Problem requirements:
Below is a listing to repeat exactly, with its pictures left out.

··· Data to use ···

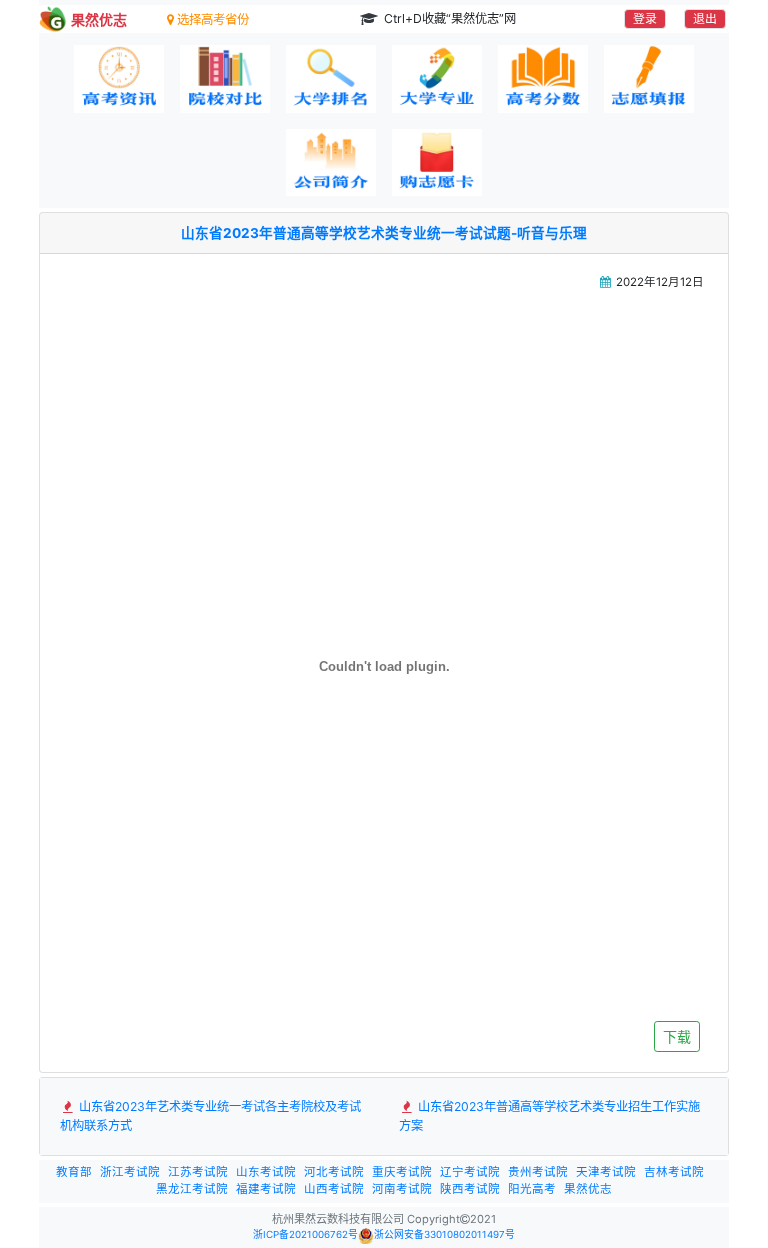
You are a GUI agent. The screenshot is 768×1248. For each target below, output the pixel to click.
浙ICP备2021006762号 (305, 1234)
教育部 (74, 1172)
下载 (677, 1036)
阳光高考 (532, 1189)
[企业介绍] (331, 163)
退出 (705, 18)
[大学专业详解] (437, 79)
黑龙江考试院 (192, 1189)
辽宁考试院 (470, 1172)
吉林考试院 (674, 1172)
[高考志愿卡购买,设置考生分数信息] (437, 163)
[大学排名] (331, 79)
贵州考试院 (538, 1172)
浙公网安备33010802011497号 (444, 1234)
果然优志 (588, 1189)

···

Response to this task:
You are a GUI agent. The screenshot is 768×1248. For each target below, output the pixel to click.
浙ICP备2021006762号 (305, 1234)
教育部 (74, 1172)
下载 (677, 1036)
阳光高考 (532, 1189)
[企业介绍] (331, 163)
退出 (705, 18)
[大学专业详解] (437, 79)
黑龙江考试院 (192, 1189)
辽宁考试院 (470, 1172)
吉林考试院 (674, 1172)
[高考志愿卡购买,设置考生分数信息] (437, 163)
[大学排名] (331, 79)
贵州考试院 (538, 1172)
浙公网安备33010802011497号 (444, 1234)
果然优志 (588, 1189)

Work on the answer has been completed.